1)Dava; elektrik borcundan kaynaklı menfi tespit talebine ilişkindir.
Görev kuralları kamu düzenine ilişkin olup, yargılamanın her aşamasında re"sen dikkate alınması gerekir.
28.05.2014 tarihinde yürürlüğe giren 6502 sayılı Tüketicinin Korunması Hakkında Kanunun 1.maddesinde kanunun amacı açıklandıktan sonra, “Kapsam” başlıklı 2.maddesinde; “Bu Kanun, her türlü tüketici işlemi ile tüketiciye yönelik uygulamaları kapsar..” hükmüne yer verilmiştir. Kanunun 3.maddesinde; “Mal; Alışverişe konu olan; taşınır eşya, konut veya tatil amaçlı taşınmaz mallar ile elektronik ortamda kullanılmak üzere hazırlanan yazılım, ses, görüntü ve benzeri her türlü gayri maddi malları ifade eder. Satıcı; Kamu tüzel kişileri de dâhil olmak üzere ticari veya mesleki amaçlarla tüketiciye mal sunan ya da mal sunanın adına ya da hesabına hareket eden gerçek veya tüzel kişiyi kapsar.
Tüketici ise, ticari veya mesleki olmayan amaçlarla hareket eden gerçek veya tüzel kişiyi ifade eder.” şeklinde tanımlanmıştır. Yine anılan kanunun 3/d maddesinde; “Hizmet; bir ücret veya menfaat karşılığında yapılan mal sağlama dışındaki her türlü faaliyet” olarak tanımlanmıştır.
Bir hukuki işlemin 6502 sayılı kanun kapsamında kaldığının kabul edilmesi için; kanunun amacı içerisinde, yukarıda tanımları verilen taraflar arasında, mal ve hizmet satışına ilişkin bir hukuki işlemin olması gerekir.
Bu açıklamalar ışığında, somut olay incelendiğinde; davaya konu tesisata ilişkin olarak davacı ile davalı arasında, abonelik sözleşmesinin bulunduğu, abone grubunun mesken olduğu, bu nedenle taraflar arasındaki ilişkinin 6502 sayılı Kanun kapsamında kaldığı ve davacının da 6502 sayılı yasa kapsamında, ""tüketici"" tanımına uyduğu açık olup, olayda 6502 sayılı kanun hükümlerinin uygulanması gerekmektedir.

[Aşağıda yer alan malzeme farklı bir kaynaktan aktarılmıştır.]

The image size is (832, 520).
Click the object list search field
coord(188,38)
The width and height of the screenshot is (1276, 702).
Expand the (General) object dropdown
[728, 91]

Bu duruma göre, uyuşmazlığın çözümü Tüketici Mahkemelerinin görevi içerisindedir.
Hal böyle olunca, mahkemece; o yerde ayrı bir tüketici mahkemesi varsa çekişmenin tüketici mahkemesinde görülmesi gerektiğinden bahisle görevsizlik kararı verilmesi, aksi halde davaya tüketici mahkemesi sıfatıyla bakılması gerektiği gözetilmeden, yanılgılı değerlendirme ile yazılı şekilde esasa ilişkin hüküm tesisi usul ve yasaya aykırı olup, bozmayı gerektirmiştir.
2) Bozma nedenine göre, şimdilik davalının sair temyiz itirazlarının incelenmesine gerek görülmemiştir.
SONUÇ: Yukarıda birinci bentte açıklanan esaslar gözönünde tutulmaksızın yazılı şekilde hüküm tesisi isabetsiz, temyiz itirazları bu nedenlerle yerinde olduğundan kabulü ile hükmün HUMK"nun 428.maddesi gereğince davalı yararına BOZULMASINA, ikinci bentte açıklandığı üzere davalının sair temyiz itirazlarının şimdilik incelenmesine yer olmadığına ve peşin alınan temyiz harcının istek halinde temyiz edene iadesine, 6100 sayılı HMK"nun geçici madde 3 atfıyla 1086 sayılı HUMK.nun 440.maddesi gereğince kararın tebliğinden itibaren 15 günlük süre içerisinde karar düzeltme yolu açık olmak üzere, 19.04.2018 tarihinde oybirliğiyle karar verildi.